L’Association des Enfants des Soldats au Front pour la Paix (ASESOFP) alerte sur la situation des enfants issus des familles de militaires dans la ville de Beni, au Nord-Kivu. Dans une correspondance adressée, vendredi 3 juillet 2026, au commandant du Secteur opérationnel Sokola 1 Grand Nord, la structure affirme que plus de 5 000 enfants de militaires n’ont pas été scolarisés au cours de l’année scolaire écoulée, faute de moyens financiers.
Selon l’ASESOFP, cette situation s’accompagne d’une forte précarité sociale qui expose plusieurs de ces enfants à la mendicité et à d’autres formes de vulnérabilité.

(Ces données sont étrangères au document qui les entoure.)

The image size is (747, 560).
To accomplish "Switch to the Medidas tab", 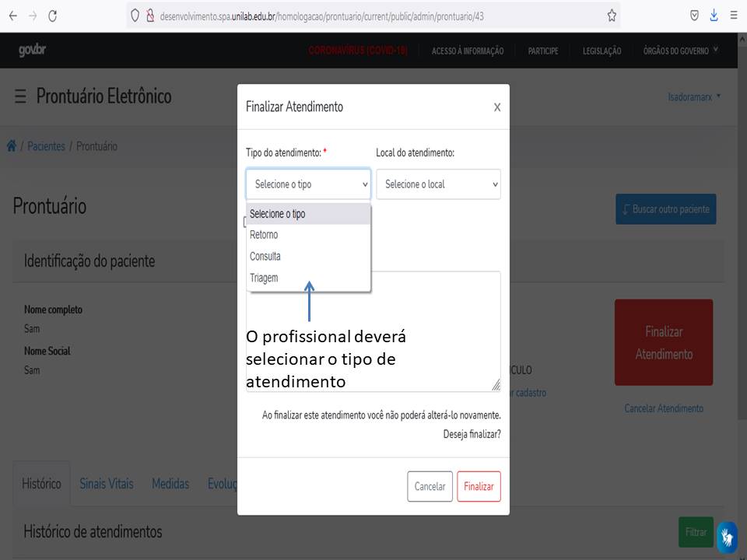I will (170, 484).
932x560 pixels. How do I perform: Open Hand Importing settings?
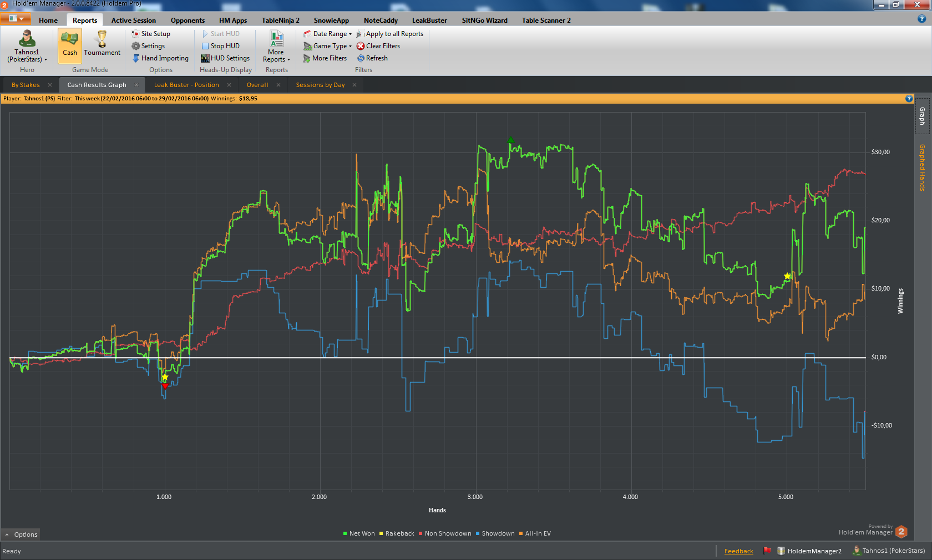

L’organisation indique avoir mené plusieurs études sur le terrain et réalisé des plaidoyers, en collaboration avec les services compétents, afin d’obtenir une assistance en faveur des enfants de militaires en situation difficile. Elle affirme avoir également facilité la prise en charge de certains cas par des organisations humanitaires.
Dans sa correspondance parvenue à la Gazette du Continent, l’association sollicite l’appui du commandement du Secteur opérationnel Sokola 1 pour la mise en œuvre de deux initiatives, notamment un projet visant à favoriser le retour des enfants à l’école et un autre destiné à lutter contre la mendicité.
L’ASESOFP estime que ces actions contribueraient à améliorer les conditions de vie des enfants dépendants des militaires engagés au front et à préserver leur avenir. À ce stade par ailleurs,le commandement du Secteur opérationnel Sokola 1 n’a pas encore réagi publiquement à cette requête.